**Your instructions:** Transcribe the records below exactly as they appear.

**Data section:**
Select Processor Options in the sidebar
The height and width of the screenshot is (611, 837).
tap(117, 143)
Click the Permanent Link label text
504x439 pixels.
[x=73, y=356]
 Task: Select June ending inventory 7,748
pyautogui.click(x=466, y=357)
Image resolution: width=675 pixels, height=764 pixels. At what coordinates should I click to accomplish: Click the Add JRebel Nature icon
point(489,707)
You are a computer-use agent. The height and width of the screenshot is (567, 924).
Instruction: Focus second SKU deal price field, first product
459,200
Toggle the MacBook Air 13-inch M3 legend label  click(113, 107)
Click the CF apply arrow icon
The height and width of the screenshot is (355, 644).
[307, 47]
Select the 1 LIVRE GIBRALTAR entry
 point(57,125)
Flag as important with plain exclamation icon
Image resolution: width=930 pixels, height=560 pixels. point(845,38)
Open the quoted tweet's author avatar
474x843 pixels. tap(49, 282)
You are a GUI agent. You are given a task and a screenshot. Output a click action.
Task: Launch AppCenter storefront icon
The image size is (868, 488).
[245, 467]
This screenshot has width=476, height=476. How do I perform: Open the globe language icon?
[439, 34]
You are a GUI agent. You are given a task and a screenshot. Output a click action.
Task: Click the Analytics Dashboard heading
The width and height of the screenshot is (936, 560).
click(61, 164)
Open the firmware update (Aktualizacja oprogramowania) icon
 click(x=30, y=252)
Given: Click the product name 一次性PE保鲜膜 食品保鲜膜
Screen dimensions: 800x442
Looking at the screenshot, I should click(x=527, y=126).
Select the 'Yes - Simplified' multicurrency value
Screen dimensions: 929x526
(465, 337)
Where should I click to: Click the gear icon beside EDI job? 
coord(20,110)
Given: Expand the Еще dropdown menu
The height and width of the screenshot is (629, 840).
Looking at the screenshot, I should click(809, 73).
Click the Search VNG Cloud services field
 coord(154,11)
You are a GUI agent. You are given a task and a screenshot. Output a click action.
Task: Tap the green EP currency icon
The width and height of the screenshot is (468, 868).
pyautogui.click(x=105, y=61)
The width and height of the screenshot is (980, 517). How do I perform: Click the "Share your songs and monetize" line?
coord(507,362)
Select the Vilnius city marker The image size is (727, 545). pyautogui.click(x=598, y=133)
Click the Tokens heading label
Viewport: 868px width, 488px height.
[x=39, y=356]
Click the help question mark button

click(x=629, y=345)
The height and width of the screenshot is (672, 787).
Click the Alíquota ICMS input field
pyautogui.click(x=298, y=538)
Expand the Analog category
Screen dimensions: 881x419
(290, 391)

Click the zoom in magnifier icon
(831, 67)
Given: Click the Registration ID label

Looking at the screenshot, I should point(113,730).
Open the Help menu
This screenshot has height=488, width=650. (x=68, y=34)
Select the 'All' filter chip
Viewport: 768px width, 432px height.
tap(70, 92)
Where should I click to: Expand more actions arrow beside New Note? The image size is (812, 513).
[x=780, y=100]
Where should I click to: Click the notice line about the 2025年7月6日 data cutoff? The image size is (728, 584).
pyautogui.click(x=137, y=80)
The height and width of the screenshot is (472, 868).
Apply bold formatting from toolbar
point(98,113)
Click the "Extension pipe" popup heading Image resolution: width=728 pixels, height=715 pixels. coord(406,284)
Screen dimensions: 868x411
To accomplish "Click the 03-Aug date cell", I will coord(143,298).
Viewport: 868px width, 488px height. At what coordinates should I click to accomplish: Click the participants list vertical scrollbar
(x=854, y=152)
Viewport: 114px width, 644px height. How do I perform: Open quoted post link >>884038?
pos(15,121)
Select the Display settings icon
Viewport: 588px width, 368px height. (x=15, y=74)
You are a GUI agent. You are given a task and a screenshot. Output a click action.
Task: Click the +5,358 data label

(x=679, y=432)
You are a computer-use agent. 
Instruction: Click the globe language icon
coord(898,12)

**Task answer:**
Select Processor Options in the sidebar
The height and width of the screenshot is (611, 837).
tap(117, 143)
Click the Permanent Link label text
504x439 pixels.
[x=73, y=356]
 Task: Select June ending inventory 7,748
pyautogui.click(x=466, y=357)
Image resolution: width=675 pixels, height=764 pixels. At what coordinates should I click to accomplish: Click the Add JRebel Nature icon
point(489,707)
You are a computer-use agent. The height and width of the screenshot is (567, 924).
Instruction: Focus second SKU deal price field, first product
459,200
Toggle the MacBook Air 13-inch M3 legend label  click(113, 107)
Click the CF apply arrow icon
The height and width of the screenshot is (355, 644).
[307, 47]
Select the 1 LIVRE GIBRALTAR entry
 point(57,125)
Flag as important with plain exclamation icon
Image resolution: width=930 pixels, height=560 pixels. point(845,38)
Open the quoted tweet's author avatar
474x843 pixels. tap(49, 282)
You are a GUI agent. You are given a task and a screenshot. Output a click action.
Task: Launch AppCenter storefront icon
The image size is (868, 488).
[245, 467]
This screenshot has width=476, height=476. How do I perform: Open the globe language icon?
[439, 34]
You are a GUI agent. You are given a task and a screenshot. Output a click action.
Task: Click the Analytics Dashboard heading
The width and height of the screenshot is (936, 560).
click(61, 164)
Open the firmware update (Aktualizacja oprogramowania) icon
 click(x=30, y=252)
Given: Click the product name 一次性PE保鲜膜 食品保鲜膜
Screen dimensions: 800x442
Looking at the screenshot, I should click(x=527, y=126).
Select the 'Yes - Simplified' multicurrency value
Screen dimensions: 929x526
(465, 337)
Where should I click to: Click the gear icon beside EDI job? 
coord(20,110)
Given: Expand the Еще dropdown menu
The height and width of the screenshot is (629, 840).
Looking at the screenshot, I should click(809, 73).
Click the Search VNG Cloud services field
 coord(154,11)
You are a GUI agent. You are given a task and a screenshot. Output a click action.
Task: Tap the green EP currency icon
The width and height of the screenshot is (468, 868).
pyautogui.click(x=105, y=61)
The width and height of the screenshot is (980, 517). How do I perform: Click the "Share your songs and monetize" line?
coord(507,362)
Select the Vilnius city marker The image size is (727, 545). pyautogui.click(x=598, y=133)
Click the Tokens heading label
Viewport: 868px width, 488px height.
[x=39, y=356]
Click the help question mark button

click(x=629, y=345)
The height and width of the screenshot is (672, 787).
Click the Alíquota ICMS input field
pyautogui.click(x=298, y=538)
Expand the Analog category
Screen dimensions: 881x419
(290, 391)

Click the zoom in magnifier icon
(831, 67)
Given: Click the Registration ID label

Looking at the screenshot, I should point(113,730).
Open the Help menu
This screenshot has height=488, width=650. (x=68, y=34)
Select the 'All' filter chip
Viewport: 768px width, 432px height.
tap(70, 92)
Where should I click to: Expand more actions arrow beside New Note? The image size is (812, 513).
[x=780, y=100]
Where should I click to: Click the notice line about the 2025年7月6日 data cutoff? The image size is (728, 584).
pyautogui.click(x=137, y=80)
The height and width of the screenshot is (472, 868).
Apply bold formatting from toolbar
point(98,113)
Click the "Extension pipe" popup heading Image resolution: width=728 pixels, height=715 pixels. coord(406,284)
Screen dimensions: 868x411
To accomplish "Click the 03-Aug date cell", I will coord(143,298).
Viewport: 868px width, 488px height. At what coordinates should I click to accomplish: Click the participants list vertical scrollbar
(x=854, y=152)
Viewport: 114px width, 644px height. How do I perform: Open quoted post link >>884038?
pos(15,121)
Select the Display settings icon
Viewport: 588px width, 368px height. (x=15, y=74)
You are a GUI agent. You are given a task and a screenshot. Output a click action.
Task: Click the +5,358 data label

(x=679, y=432)
You are a computer-use agent. 
Instruction: Click the globe language icon
coord(898,12)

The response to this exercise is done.